Records from a dataset:
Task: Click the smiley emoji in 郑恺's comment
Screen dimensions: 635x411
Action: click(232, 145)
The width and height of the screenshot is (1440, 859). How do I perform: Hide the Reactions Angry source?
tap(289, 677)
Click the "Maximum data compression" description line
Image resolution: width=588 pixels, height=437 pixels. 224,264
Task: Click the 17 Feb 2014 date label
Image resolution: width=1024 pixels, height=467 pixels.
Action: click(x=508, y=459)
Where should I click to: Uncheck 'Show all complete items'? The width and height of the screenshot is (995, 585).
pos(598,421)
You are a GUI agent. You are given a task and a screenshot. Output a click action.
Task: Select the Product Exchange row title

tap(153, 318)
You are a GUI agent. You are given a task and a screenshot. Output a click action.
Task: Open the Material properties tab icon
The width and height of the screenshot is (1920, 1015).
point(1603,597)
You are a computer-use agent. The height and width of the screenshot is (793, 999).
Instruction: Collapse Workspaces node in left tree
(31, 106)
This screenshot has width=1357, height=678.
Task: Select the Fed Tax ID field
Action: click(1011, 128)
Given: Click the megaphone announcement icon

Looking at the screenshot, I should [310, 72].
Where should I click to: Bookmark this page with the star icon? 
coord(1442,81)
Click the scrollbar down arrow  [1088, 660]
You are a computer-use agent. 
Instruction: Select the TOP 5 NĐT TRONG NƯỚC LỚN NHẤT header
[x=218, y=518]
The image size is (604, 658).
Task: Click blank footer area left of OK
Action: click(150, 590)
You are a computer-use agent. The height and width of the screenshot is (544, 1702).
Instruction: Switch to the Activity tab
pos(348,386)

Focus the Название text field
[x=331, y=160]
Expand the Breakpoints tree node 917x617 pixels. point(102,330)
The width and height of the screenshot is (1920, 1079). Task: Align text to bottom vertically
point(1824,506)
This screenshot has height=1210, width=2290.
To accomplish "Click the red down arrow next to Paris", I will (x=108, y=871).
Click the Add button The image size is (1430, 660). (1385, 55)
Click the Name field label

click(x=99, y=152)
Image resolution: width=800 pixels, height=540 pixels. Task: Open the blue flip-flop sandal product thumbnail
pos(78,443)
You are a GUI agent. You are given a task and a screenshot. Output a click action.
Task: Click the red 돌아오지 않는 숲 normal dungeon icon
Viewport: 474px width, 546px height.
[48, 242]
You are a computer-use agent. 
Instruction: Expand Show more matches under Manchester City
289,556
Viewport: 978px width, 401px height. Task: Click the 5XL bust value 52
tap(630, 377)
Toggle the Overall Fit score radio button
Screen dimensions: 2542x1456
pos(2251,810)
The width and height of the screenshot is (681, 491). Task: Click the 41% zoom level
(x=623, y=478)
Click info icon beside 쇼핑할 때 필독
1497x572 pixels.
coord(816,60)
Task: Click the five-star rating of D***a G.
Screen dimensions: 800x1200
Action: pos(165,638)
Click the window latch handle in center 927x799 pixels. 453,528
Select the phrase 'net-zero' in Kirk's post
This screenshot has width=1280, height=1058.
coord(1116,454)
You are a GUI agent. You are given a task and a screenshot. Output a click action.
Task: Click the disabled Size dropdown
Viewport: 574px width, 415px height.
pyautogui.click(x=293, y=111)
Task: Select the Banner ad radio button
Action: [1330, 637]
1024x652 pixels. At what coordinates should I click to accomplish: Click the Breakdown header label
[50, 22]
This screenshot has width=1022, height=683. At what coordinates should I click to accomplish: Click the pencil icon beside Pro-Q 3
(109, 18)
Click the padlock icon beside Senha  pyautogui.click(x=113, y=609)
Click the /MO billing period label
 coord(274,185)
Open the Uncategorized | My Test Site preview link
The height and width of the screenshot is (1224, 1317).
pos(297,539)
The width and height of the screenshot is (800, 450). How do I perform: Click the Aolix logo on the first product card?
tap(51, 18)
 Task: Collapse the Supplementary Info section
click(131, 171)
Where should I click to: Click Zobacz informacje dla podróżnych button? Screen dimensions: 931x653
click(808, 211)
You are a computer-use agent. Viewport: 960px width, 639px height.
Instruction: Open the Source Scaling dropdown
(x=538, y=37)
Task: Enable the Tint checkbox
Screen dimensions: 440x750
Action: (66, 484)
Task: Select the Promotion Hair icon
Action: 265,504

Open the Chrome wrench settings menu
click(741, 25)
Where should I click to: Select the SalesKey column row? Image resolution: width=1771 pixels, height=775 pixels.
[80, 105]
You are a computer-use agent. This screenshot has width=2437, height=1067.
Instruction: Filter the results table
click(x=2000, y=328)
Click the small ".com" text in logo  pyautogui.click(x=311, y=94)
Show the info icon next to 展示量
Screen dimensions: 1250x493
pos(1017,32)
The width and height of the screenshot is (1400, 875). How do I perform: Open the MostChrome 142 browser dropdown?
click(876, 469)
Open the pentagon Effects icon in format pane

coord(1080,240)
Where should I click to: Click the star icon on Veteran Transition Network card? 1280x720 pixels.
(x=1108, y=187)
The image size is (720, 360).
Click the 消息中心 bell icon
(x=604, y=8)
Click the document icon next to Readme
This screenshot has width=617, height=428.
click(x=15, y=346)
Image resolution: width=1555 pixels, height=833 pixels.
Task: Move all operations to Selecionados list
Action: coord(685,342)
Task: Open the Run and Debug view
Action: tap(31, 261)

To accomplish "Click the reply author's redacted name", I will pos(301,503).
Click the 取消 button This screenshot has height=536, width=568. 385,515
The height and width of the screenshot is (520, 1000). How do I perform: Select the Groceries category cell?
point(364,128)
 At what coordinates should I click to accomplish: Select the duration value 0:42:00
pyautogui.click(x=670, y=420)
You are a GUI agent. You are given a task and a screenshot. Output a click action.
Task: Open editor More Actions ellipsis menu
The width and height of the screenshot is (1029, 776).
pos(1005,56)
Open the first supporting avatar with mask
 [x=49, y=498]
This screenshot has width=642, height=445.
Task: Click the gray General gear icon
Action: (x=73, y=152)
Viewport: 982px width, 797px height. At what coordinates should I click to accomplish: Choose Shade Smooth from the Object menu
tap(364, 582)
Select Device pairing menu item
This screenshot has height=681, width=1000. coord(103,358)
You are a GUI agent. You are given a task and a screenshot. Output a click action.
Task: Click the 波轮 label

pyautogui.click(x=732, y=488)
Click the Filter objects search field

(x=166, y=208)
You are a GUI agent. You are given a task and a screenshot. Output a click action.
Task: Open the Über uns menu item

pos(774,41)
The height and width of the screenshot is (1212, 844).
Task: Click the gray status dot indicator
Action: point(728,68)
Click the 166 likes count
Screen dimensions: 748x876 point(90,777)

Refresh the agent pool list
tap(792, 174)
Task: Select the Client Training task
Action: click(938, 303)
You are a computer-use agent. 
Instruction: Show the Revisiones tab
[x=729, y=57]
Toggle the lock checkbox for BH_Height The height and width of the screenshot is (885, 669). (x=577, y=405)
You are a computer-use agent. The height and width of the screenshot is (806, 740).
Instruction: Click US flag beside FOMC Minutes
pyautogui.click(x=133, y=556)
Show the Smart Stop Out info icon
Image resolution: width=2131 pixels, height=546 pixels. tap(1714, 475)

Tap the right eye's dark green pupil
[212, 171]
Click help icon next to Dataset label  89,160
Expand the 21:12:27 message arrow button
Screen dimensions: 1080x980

_EXERCISE:_ Your response should consist of the data above, duplicated exactly.

_RESULT:_
Task: Click the smiley emoji in 郑恺's comment
Screen dimensions: 635x411
Action: click(232, 145)
The width and height of the screenshot is (1440, 859). How do I perform: Hide the Reactions Angry source?
tap(289, 677)
Click the "Maximum data compression" description line
Image resolution: width=588 pixels, height=437 pixels. 224,264
Task: Click the 17 Feb 2014 date label
Image resolution: width=1024 pixels, height=467 pixels.
Action: click(x=508, y=459)
Where should I click to: Uncheck 'Show all complete items'? The width and height of the screenshot is (995, 585).
pos(598,421)
You are a GUI agent. You are given a task and a screenshot. Output a click action.
Task: Select the Product Exchange row title

tap(153, 318)
You are a GUI agent. You are given a task and a screenshot. Output a click action.
Task: Open the Material properties tab icon
The width and height of the screenshot is (1920, 1015).
point(1603,597)
You are a computer-use agent. The height and width of the screenshot is (793, 999).
Instruction: Collapse Workspaces node in left tree
(31, 106)
This screenshot has width=1357, height=678.
Task: Select the Fed Tax ID field
Action: click(1011, 128)
Given: Click the megaphone announcement icon

Looking at the screenshot, I should [310, 72].
Where should I click to: Bookmark this page with the star icon? 
coord(1442,81)
Click the scrollbar down arrow  [1088, 660]
You are a computer-use agent. 
Instruction: Select the TOP 5 NĐT TRONG NƯỚC LỚN NHẤT header
[x=218, y=518]
The image size is (604, 658).
Task: Click blank footer area left of OK
Action: click(150, 590)
You are a computer-use agent. The height and width of the screenshot is (544, 1702).
Instruction: Switch to the Activity tab
pos(348,386)

Focus the Название text field
[x=331, y=160]
Expand the Breakpoints tree node 917x617 pixels. point(102,330)
The width and height of the screenshot is (1920, 1079). Task: Align text to bottom vertically
point(1824,506)
This screenshot has height=1210, width=2290.
To accomplish "Click the red down arrow next to Paris", I will (x=108, y=871).
Click the Add button The image size is (1430, 660). (1385, 55)
Click the Name field label

click(x=99, y=152)
Image resolution: width=800 pixels, height=540 pixels. Task: Open the blue flip-flop sandal product thumbnail
pos(78,443)
You are a GUI agent. You are given a task and a screenshot. Output a click action.
Task: Click the red 돌아오지 않는 숲 normal dungeon icon
Viewport: 474px width, 546px height.
[48, 242]
You are a computer-use agent. 
Instruction: Expand Show more matches under Manchester City
289,556
Viewport: 978px width, 401px height. Task: Click the 5XL bust value 52
tap(630, 377)
Toggle the Overall Fit score radio button
Screen dimensions: 2542x1456
pos(2251,810)
The width and height of the screenshot is (681, 491). Task: Click the 41% zoom level
(x=623, y=478)
Click info icon beside 쇼핑할 때 필독
1497x572 pixels.
coord(816,60)
Task: Click the five-star rating of D***a G.
Screen dimensions: 800x1200
Action: pos(165,638)
Click the window latch handle in center 927x799 pixels. 453,528
Select the phrase 'net-zero' in Kirk's post
This screenshot has width=1280, height=1058.
coord(1116,454)
You are a GUI agent. You are given a task and a screenshot. Output a click action.
Task: Click the disabled Size dropdown
Viewport: 574px width, 415px height.
pyautogui.click(x=293, y=111)
Task: Select the Banner ad radio button
Action: [1330, 637]
1024x652 pixels. At what coordinates should I click to accomplish: Click the Breakdown header label
[50, 22]
This screenshot has width=1022, height=683. At what coordinates should I click to accomplish: Click the pencil icon beside Pro-Q 3
(109, 18)
Click the padlock icon beside Senha  pyautogui.click(x=113, y=609)
Click the /MO billing period label
 coord(274,185)
Open the Uncategorized | My Test Site preview link
The height and width of the screenshot is (1224, 1317).
pos(297,539)
The width and height of the screenshot is (800, 450). How do I perform: Click the Aolix logo on the first product card?
tap(51, 18)
 Task: Collapse the Supplementary Info section
click(131, 171)
Where should I click to: Click Zobacz informacje dla podróżnych button? Screen dimensions: 931x653
click(808, 211)
You are a computer-use agent. Viewport: 960px width, 639px height.
Instruction: Open the Source Scaling dropdown
(x=538, y=37)
Task: Enable the Tint checkbox
Screen dimensions: 440x750
Action: (66, 484)
Task: Select the Promotion Hair icon
Action: 265,504

Open the Chrome wrench settings menu
click(741, 25)
Where should I click to: Select the SalesKey column row? Image resolution: width=1771 pixels, height=775 pixels.
[80, 105]
You are a computer-use agent. This screenshot has width=2437, height=1067.
Instruction: Filter the results table
click(x=2000, y=328)
Click the small ".com" text in logo  pyautogui.click(x=311, y=94)
Show the info icon next to 展示量
Screen dimensions: 1250x493
pos(1017,32)
The width and height of the screenshot is (1400, 875). How do I perform: Open the MostChrome 142 browser dropdown?
click(876, 469)
Open the pentagon Effects icon in format pane

coord(1080,240)
Where should I click to: Click the star icon on Veteran Transition Network card? 1280x720 pixels.
(x=1108, y=187)
The image size is (720, 360).
Click the 消息中心 bell icon
(x=604, y=8)
Click the document icon next to Readme
This screenshot has width=617, height=428.
click(x=15, y=346)
Image resolution: width=1555 pixels, height=833 pixels.
Task: Move all operations to Selecionados list
Action: coord(685,342)
Task: Open the Run and Debug view
Action: tap(31, 261)

To accomplish "Click the reply author's redacted name", I will pos(301,503).
Click the 取消 button This screenshot has height=536, width=568. 385,515
The height and width of the screenshot is (520, 1000). How do I perform: Select the Groceries category cell?
point(364,128)
 At what coordinates should I click to accomplish: Select the duration value 0:42:00
pyautogui.click(x=670, y=420)
You are a GUI agent. You are given a task and a screenshot. Output a click action.
Task: Open editor More Actions ellipsis menu
The width and height of the screenshot is (1029, 776).
pos(1005,56)
Open the first supporting avatar with mask
 [x=49, y=498]
This screenshot has width=642, height=445.
Task: Click the gray General gear icon
Action: (x=73, y=152)
Viewport: 982px width, 797px height. At what coordinates should I click to accomplish: Choose Shade Smooth from the Object menu
tap(364, 582)
Select Device pairing menu item
This screenshot has height=681, width=1000. coord(103,358)
You are a GUI agent. You are given a task and a screenshot. Output a click action.
Task: Click the 波轮 label

pyautogui.click(x=732, y=488)
Click the Filter objects search field

(x=166, y=208)
You are a GUI agent. You are given a task and a screenshot. Output a click action.
Task: Open the Über uns menu item

pos(774,41)
The height and width of the screenshot is (1212, 844).
Task: Click the gray status dot indicator
Action: point(728,68)
Click the 166 likes count
Screen dimensions: 748x876 point(90,777)

Refresh the agent pool list
tap(792, 174)
Task: Select the Client Training task
Action: click(938, 303)
You are a computer-use agent. 
Instruction: Show the Revisiones tab
[x=729, y=57]
Toggle the lock checkbox for BH_Height The height and width of the screenshot is (885, 669). (x=577, y=405)
You are a computer-use agent. The height and width of the screenshot is (806, 740).
Instruction: Click US flag beside FOMC Minutes
pyautogui.click(x=133, y=556)
Show the Smart Stop Out info icon
Image resolution: width=2131 pixels, height=546 pixels. tap(1714, 475)

Tap the right eye's dark green pupil
[212, 171]
Click help icon next to Dataset label  89,160
Expand the 21:12:27 message arrow button
Screen dimensions: 1080x980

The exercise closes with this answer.